Qstn: Does the CCK currently have any legislation that compels mobile service providers to demand for identification before issuing out a SIM card to a subscriber?
The simple answer to this question would be no. There is no law that imposes such an obligation on mobile service providers. As I have stated, section 27 of the Kenya Information and Communications Act empowers the Minister for Information and Communications to make regulations with respect to “the privacy of telecommunication” but no such regulations have been made.
Perhaps an equally valid question to ask would be “is there any law that forbids mobile service providers from taking personal identification information from their subscribers?”
The answer again is “no”. Already, many subscribers of the ZAP and M-PESA mobile phone money transfer services have had to give their personal information to the operators as a precondition for registering for the services.
Qstn: What is the position on the matter as contained in the KCA Bill as well as any related legislation?
I have previously referred to the Constitution of Kenya and section 27 of the Kenya Information and Communications Act, 1998. In addition, Section 93 of the Act forbids any person from disclosing without consent any “information with respect to any particular business… “which relates to the private affairs of any individual or to any particular business during the lifetime of the individual or business”.
However, the section provides for three instances in which disclosure may be lawfully made:
in the course of the performance of the duties of the CCK;
in the investigation of a criminal offence or for the purpose of any criminal proceedings;
for the purpose of any civil proceedings brought under or by virtue of the Act.
Any disclosure of information that contravenes this section is punishable by a fine of up to Kshs. 100,000/-
Section 31 makes it an offence for a telecommunications operator to intercept or disclose a message sent through the operator’s system or to disclose the statement or account of its subscriber.
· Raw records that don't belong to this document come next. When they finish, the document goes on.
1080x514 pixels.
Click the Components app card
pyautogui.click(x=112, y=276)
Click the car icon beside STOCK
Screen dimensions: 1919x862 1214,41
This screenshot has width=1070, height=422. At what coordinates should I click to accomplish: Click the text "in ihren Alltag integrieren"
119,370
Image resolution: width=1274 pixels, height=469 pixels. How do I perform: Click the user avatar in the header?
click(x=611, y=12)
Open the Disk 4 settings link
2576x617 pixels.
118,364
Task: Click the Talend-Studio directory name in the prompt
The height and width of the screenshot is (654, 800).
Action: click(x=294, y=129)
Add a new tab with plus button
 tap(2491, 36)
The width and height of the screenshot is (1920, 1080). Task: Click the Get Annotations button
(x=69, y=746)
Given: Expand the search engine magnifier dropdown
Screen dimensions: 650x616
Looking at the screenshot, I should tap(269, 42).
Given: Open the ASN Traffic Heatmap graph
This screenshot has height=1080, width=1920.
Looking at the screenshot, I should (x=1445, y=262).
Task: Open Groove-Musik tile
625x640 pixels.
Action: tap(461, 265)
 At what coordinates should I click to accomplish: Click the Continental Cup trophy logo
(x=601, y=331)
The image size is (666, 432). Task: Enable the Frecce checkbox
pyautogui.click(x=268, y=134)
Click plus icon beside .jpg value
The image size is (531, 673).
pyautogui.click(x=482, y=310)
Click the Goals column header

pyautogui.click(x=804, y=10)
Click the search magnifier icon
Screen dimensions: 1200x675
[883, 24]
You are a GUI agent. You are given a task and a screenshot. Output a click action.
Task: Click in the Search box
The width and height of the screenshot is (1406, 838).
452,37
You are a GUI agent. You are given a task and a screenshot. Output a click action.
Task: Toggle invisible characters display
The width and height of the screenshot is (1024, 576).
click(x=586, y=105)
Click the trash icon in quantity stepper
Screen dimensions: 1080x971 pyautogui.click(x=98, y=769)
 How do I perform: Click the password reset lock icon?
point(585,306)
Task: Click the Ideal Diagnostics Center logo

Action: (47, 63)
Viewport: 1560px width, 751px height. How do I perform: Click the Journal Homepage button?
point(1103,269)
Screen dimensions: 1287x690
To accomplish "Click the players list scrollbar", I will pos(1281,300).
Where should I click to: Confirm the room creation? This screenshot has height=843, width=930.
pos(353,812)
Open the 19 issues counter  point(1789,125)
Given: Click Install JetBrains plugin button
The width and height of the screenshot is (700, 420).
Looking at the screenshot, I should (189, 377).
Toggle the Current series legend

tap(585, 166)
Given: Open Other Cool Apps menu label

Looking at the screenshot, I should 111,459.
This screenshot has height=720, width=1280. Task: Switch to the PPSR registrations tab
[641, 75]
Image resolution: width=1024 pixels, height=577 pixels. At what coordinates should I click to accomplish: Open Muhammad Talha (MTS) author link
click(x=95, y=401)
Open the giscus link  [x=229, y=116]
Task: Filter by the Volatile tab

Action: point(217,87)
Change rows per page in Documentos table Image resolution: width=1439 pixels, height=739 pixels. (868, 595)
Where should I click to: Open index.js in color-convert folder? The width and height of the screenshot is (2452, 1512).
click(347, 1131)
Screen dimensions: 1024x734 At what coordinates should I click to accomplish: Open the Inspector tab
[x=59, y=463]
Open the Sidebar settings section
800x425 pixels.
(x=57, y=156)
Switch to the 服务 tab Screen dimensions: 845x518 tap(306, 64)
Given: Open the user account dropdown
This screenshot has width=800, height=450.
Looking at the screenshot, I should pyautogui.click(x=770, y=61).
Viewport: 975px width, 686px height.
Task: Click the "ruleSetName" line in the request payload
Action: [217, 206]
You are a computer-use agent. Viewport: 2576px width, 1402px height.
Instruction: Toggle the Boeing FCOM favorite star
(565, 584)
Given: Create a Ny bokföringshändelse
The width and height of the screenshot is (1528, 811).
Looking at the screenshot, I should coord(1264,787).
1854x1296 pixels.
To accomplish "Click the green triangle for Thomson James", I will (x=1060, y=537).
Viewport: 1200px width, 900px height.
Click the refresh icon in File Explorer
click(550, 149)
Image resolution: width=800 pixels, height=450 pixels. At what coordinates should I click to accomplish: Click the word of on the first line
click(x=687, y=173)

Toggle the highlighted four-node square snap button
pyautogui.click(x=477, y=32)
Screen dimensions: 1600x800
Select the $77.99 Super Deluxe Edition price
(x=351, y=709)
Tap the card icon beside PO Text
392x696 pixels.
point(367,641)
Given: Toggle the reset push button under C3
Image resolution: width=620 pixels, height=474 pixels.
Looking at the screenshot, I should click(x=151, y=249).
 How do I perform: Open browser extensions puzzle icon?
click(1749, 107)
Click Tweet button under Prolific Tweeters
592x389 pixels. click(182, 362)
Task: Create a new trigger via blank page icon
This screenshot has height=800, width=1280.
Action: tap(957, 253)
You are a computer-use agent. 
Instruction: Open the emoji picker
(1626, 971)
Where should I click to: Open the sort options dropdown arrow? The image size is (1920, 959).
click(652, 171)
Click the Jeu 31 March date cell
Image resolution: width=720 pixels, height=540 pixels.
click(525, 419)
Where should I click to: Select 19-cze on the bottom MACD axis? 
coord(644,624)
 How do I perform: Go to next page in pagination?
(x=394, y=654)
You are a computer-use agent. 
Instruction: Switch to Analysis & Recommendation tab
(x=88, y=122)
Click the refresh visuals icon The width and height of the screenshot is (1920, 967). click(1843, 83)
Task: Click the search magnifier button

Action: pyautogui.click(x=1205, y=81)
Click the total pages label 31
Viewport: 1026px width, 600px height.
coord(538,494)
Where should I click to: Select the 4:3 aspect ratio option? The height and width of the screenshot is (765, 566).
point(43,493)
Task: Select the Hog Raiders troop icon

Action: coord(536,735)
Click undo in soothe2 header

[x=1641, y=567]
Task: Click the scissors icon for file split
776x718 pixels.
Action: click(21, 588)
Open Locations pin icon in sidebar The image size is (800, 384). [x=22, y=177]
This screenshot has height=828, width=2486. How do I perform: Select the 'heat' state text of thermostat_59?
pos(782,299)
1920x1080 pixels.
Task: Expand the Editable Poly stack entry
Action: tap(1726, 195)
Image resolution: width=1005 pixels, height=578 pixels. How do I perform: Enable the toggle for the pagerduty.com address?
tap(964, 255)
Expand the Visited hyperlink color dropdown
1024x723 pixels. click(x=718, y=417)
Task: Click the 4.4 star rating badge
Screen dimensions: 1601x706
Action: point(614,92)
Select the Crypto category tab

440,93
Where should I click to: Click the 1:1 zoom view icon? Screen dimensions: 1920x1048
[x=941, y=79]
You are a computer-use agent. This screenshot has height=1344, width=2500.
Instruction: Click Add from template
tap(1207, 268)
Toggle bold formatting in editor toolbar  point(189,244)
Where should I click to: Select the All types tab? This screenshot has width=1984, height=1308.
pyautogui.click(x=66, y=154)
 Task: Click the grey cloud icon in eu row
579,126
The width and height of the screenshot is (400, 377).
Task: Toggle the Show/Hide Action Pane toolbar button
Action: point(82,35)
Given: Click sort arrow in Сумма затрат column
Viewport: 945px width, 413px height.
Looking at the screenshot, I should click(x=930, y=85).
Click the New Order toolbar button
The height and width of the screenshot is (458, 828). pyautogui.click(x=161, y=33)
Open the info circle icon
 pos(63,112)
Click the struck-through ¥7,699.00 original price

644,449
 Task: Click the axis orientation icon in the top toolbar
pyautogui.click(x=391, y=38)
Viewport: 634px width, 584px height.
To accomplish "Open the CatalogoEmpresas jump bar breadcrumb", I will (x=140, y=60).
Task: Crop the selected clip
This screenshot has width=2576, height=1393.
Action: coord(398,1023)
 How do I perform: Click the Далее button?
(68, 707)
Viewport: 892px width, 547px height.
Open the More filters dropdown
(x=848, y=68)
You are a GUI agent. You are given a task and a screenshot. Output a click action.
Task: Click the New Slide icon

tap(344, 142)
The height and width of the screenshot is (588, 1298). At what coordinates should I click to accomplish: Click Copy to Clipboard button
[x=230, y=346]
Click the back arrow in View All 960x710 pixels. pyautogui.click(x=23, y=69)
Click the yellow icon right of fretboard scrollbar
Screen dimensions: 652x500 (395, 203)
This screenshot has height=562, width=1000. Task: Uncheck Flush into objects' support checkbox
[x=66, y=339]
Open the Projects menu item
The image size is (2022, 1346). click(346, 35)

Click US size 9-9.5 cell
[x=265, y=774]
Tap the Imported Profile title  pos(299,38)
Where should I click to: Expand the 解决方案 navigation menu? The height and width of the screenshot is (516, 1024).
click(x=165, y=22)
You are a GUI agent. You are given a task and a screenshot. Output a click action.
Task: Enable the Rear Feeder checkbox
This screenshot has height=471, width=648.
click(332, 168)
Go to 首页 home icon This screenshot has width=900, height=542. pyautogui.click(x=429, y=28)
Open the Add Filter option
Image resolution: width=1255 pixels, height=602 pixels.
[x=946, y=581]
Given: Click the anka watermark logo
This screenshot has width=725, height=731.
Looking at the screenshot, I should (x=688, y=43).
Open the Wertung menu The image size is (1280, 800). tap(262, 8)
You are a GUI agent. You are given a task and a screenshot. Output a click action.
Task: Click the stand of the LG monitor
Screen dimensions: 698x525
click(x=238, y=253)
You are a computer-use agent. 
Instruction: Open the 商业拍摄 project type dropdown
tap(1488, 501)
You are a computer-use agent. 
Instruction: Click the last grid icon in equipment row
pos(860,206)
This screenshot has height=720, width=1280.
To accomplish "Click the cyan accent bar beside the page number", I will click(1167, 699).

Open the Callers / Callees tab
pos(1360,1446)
The prescribed punishment for the offence is a fine not exceeding Kshs. 350,000 (USD 4375) or imprisonment for a term of up to 3 years or to both imprisonment and fine.
Further, section 44 forbids any person from using radio communication apparatus with the intention of obtaining information on the contents, the sender or addressee of any message. Except in the course of legal proceedings, the section forbids the disclosure of any information as to the contents, sender or addressee of any message coming to the person through a radio communication.
A conviction for contravening any of these provisions will lead to a fine of up to Kshs. 1 Million (USD 12,500) or imprisonment for up to 5 years or both fine and imprisonment.
Qstn: Do you think it would be prudent for operators to demand for forms of identification before issuing out new SIM Cards? What would such a legislation have on mobile service providers in as far as penetration and tapping new subscribers volumes is concerned?
Even though from a national security point of view it may be prudent for operators to retain the identity of their subscribers, it is not in the operators’ economic interests to do so. Even though this may be said of any market for consumer goods, it is especially evident in the mobile telephone services market that operators who are the first to tap into a virgin market acquire a considerable competitive advantage over their rivals. Brand loyalty and the inconveniences of migrating to another operator can be serious barriers to entry for late market comers. Therefore, market hungry operators want to put as little impediments as possible to the acquisition of a SIM card. The mandatory registration of SIM Card buyers would therefore not only slow down market penetration but it would also mean loss of business for the operator from consumers who would prefer not to give up their personal information. Moreover, in the absence of a law compelling them to retain their subscribers’ personal information, any self-interested operator would choose to avoid altogether the operational costs and the attendant legal risks of maintaining and protecting the personal information database.